Here are a few more... two of Kodi with Buddy, one at the beach and one on an early spring, MUDDY!!! woods walk. The others are him playing with a new Lab friend (we visited friends of Sarah's when we went to see Suzanne Clothier) a couple of weeks ago. Kodi is cautious with Labs, (you can see he's a bit worried in the first picture of the two of them) because so many slap with their front feet in play, and he is afraid when big dogs do that. But this one was as gentle as could be with him, and he had NEVER spent time with a small dog before! Before long, they were having a great time together!

BTW, if there was ever any question... yes, even with long (white) hair, Kodi is allowed to be a "real dog" and get messy! We just clean up afterwards.
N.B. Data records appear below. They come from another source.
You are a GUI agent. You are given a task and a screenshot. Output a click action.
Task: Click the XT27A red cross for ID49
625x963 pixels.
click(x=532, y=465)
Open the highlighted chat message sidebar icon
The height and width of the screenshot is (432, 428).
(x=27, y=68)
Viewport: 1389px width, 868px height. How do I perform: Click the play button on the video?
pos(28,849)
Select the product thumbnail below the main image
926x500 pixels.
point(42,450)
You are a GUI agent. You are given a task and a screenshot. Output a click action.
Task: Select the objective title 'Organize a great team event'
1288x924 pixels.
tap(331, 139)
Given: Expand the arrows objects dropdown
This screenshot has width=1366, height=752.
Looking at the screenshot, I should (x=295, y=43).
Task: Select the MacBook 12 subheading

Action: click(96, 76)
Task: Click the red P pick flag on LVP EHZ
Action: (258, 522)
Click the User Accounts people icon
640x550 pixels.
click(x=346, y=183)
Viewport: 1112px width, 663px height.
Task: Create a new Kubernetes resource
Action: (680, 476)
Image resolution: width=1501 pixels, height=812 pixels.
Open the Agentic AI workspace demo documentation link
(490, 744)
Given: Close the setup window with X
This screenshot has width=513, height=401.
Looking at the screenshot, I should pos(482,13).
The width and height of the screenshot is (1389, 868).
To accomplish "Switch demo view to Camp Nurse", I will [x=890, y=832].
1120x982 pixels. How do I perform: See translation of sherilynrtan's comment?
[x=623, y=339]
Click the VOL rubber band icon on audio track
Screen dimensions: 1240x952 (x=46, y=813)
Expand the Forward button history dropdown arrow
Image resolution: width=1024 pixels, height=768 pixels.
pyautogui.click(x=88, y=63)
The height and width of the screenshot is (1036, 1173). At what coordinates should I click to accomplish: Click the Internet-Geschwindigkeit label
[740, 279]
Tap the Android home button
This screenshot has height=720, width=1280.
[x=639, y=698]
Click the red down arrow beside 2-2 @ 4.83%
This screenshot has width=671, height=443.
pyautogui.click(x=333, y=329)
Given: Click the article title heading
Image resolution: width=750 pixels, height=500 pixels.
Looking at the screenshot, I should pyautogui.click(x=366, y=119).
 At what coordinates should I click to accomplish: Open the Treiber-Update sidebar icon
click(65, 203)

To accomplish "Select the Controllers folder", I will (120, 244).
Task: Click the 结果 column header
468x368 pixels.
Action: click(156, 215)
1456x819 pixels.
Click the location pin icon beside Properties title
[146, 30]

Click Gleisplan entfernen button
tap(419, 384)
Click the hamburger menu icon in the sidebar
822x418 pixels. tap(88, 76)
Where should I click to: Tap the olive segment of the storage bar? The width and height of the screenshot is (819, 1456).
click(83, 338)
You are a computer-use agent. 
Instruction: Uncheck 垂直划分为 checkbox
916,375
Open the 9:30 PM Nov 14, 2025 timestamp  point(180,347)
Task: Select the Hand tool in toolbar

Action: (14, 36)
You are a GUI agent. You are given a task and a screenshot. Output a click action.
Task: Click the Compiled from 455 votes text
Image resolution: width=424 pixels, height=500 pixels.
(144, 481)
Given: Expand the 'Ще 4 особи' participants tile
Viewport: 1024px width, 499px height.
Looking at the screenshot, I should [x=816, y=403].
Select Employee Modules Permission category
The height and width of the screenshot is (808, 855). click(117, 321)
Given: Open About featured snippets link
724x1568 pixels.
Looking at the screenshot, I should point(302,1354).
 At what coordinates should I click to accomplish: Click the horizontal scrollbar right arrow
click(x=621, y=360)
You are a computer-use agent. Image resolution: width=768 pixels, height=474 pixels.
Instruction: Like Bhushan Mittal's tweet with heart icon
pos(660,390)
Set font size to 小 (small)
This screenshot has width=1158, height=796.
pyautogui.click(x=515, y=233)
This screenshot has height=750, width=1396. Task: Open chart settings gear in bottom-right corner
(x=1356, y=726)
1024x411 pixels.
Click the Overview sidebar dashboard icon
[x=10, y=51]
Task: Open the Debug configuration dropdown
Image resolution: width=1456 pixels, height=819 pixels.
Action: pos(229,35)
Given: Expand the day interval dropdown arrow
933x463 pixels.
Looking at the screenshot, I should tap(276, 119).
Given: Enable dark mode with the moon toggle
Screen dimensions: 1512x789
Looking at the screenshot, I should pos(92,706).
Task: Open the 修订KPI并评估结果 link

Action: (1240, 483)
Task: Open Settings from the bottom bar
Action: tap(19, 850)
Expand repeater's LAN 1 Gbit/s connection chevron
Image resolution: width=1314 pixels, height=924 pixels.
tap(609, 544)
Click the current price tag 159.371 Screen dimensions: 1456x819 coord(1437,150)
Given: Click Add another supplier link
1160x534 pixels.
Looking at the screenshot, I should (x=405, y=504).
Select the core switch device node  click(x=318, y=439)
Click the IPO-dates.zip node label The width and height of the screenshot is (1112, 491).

The black paws on the photo with Buddy were a particularly hard clean up... THAT mud had turned to cement by the time we got home! But even in the snow, he manages to find trouble... that day he got so covered in thistle burrs that his tail was STUCK to his body. Thank HEAVENS for CC Ice on Ice!!!


----------



## sprorchid (Mar 30, 2010)

here are some of my favorites:


----------



## krandall (Jun 11, 2009)

Aww, I LOVE the top one!!!

BTW, does anyone know why some photos come through with a "report this image" click box under them? At first I thought it was something the did to new posters, but Jacqueline is a long-time regular poster, I've never seen this before on her photos, and I see it on these. Weird!


----------



## misstray (Feb 6, 2011)

krandall said:


> Aww, I LOVE the top one!!!
> 
> BTW, does anyone know why some photos come through with a "report this image" click box under them? At first I thought it was something the did to new posters, but Jacqueline is a long-time regular poster, I've never seen this before on her photos, and I see it on these. Weird!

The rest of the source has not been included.